:: Extracted entries ::

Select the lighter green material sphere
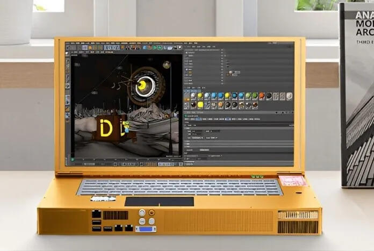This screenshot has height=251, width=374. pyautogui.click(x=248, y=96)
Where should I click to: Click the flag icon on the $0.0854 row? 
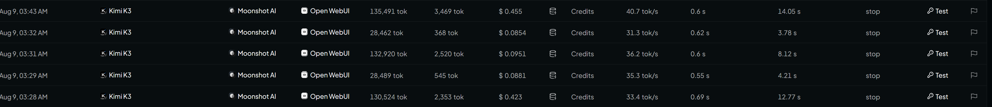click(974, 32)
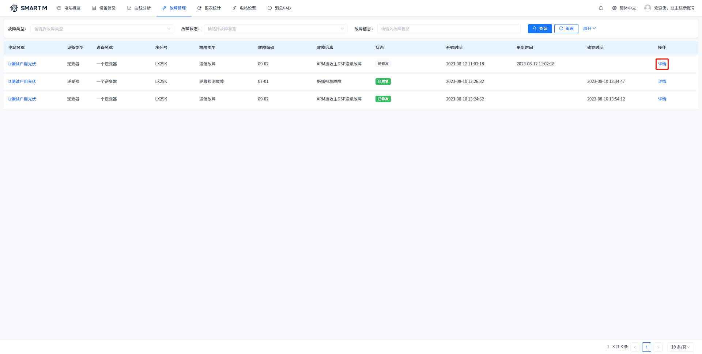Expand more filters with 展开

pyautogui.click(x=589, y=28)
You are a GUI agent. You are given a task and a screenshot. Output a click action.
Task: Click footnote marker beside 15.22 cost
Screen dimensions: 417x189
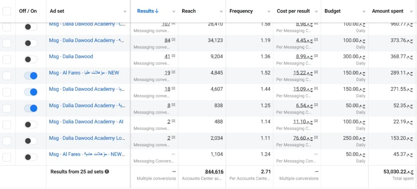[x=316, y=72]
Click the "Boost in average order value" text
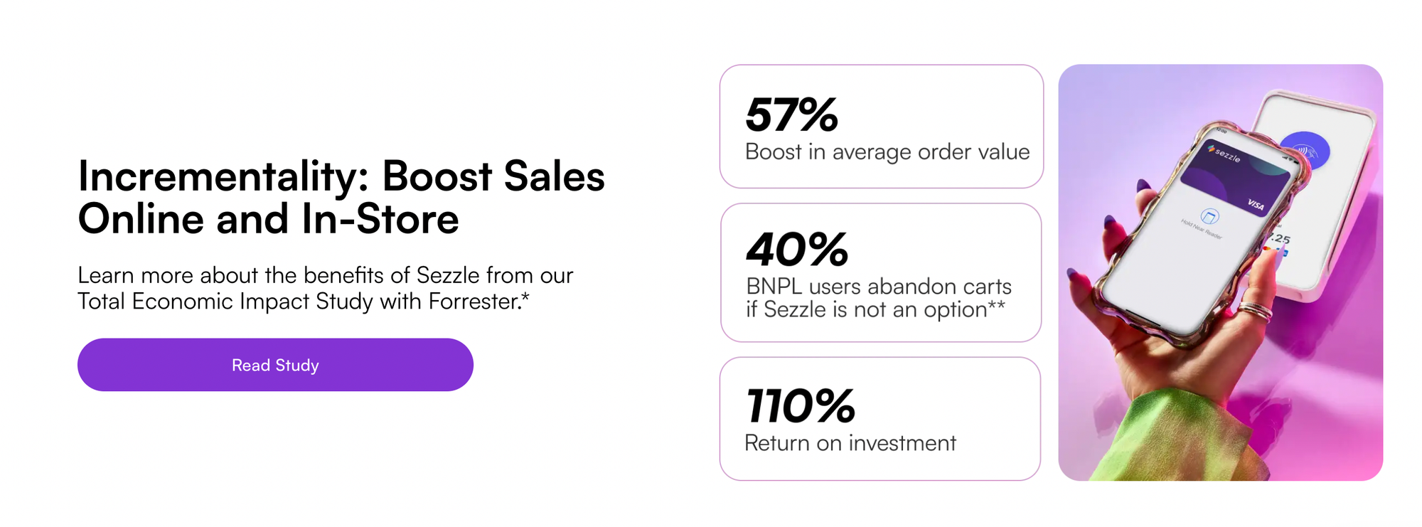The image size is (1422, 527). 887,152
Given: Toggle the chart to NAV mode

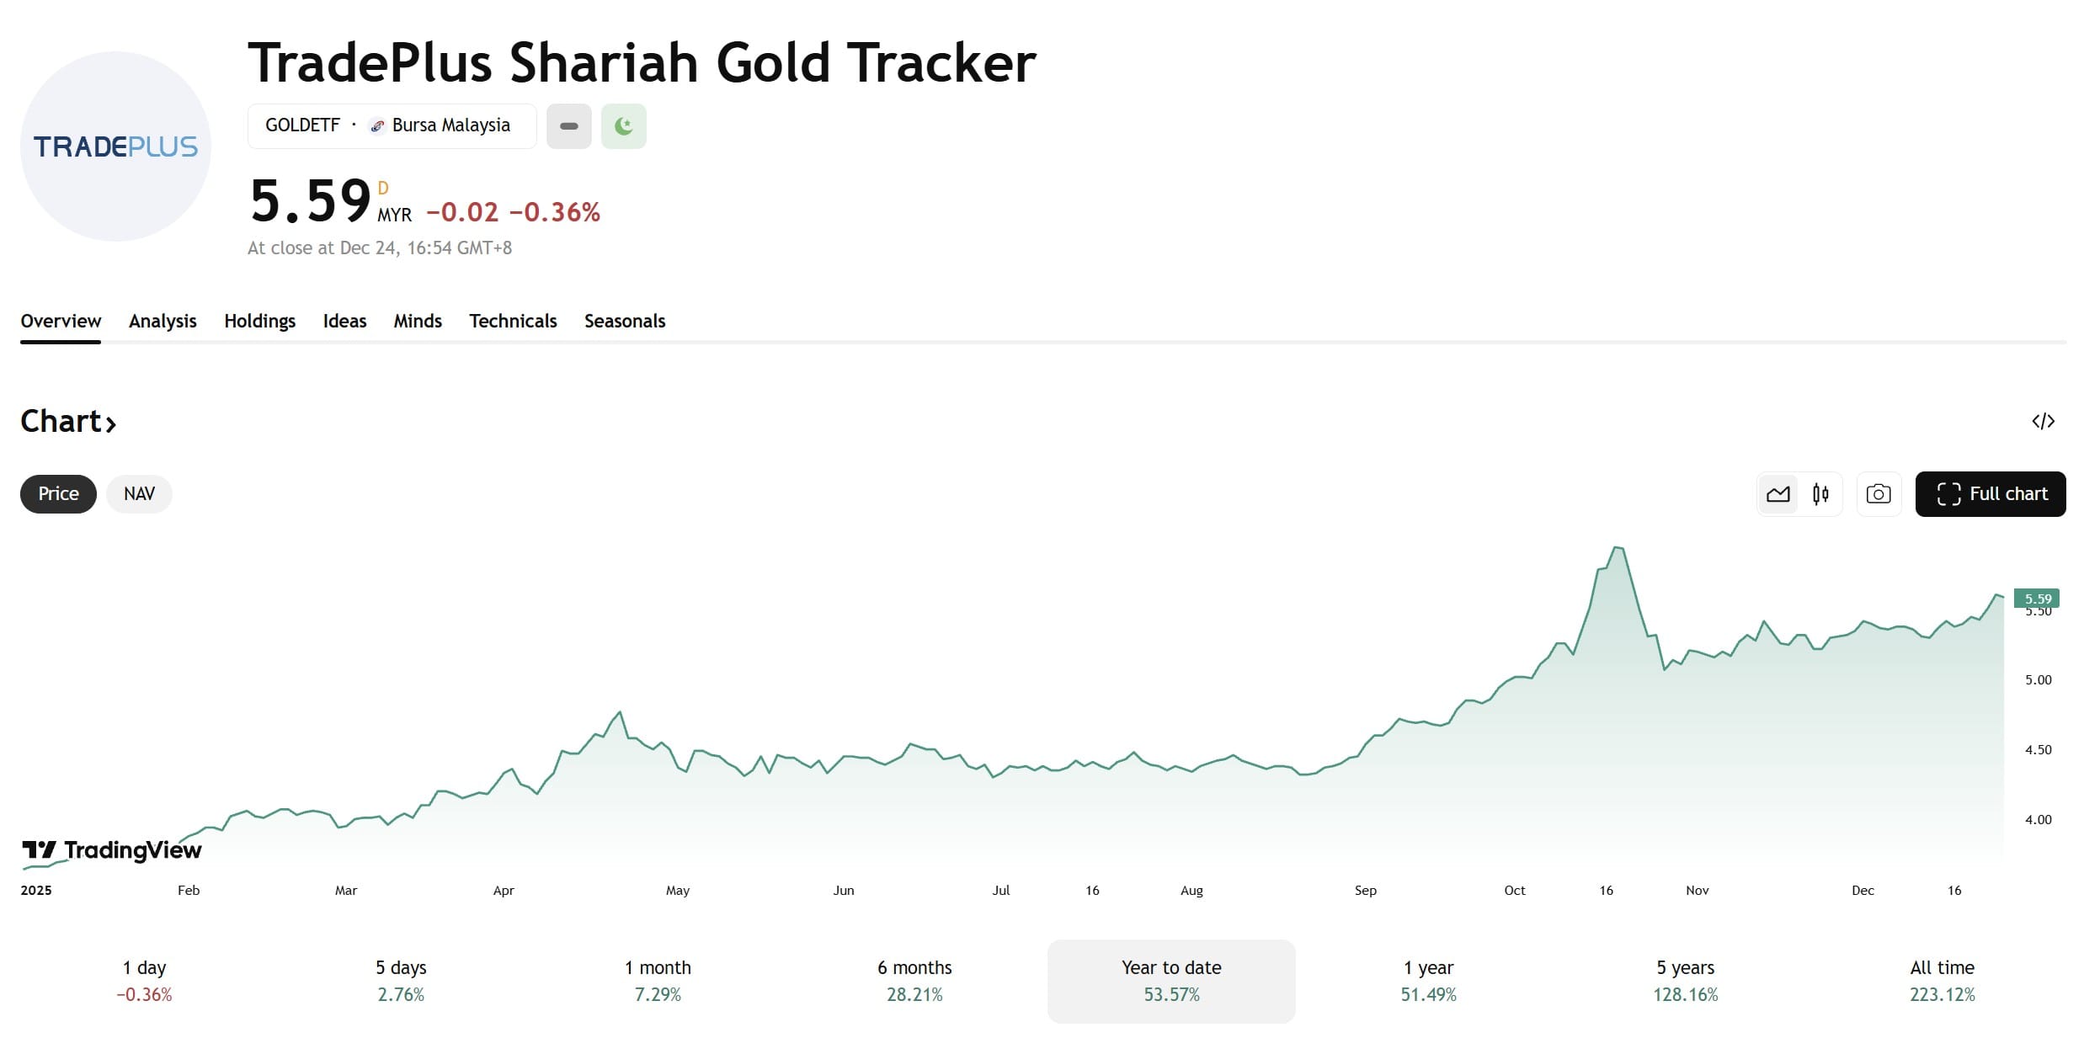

:::
:: Extracted entries ::

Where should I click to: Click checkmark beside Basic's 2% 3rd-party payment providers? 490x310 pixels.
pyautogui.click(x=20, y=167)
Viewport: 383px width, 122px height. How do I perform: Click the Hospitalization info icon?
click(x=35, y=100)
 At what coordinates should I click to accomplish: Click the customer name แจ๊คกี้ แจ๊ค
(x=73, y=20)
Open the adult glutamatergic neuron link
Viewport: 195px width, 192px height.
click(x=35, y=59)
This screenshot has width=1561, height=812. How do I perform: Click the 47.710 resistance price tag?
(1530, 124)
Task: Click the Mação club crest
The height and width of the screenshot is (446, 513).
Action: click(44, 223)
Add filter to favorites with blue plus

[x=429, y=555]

:::

### Directions for this task
I would like the exact lines from the data above, starting with the one that holds "in average order" and going on through the one that holds "Given: Toggle the chart to NAV mode", without the pictures.

### Task solution
Click the "Boost in average order value" text
The image size is (1422, 527). 887,152
Given: Toggle the chart to NAV mode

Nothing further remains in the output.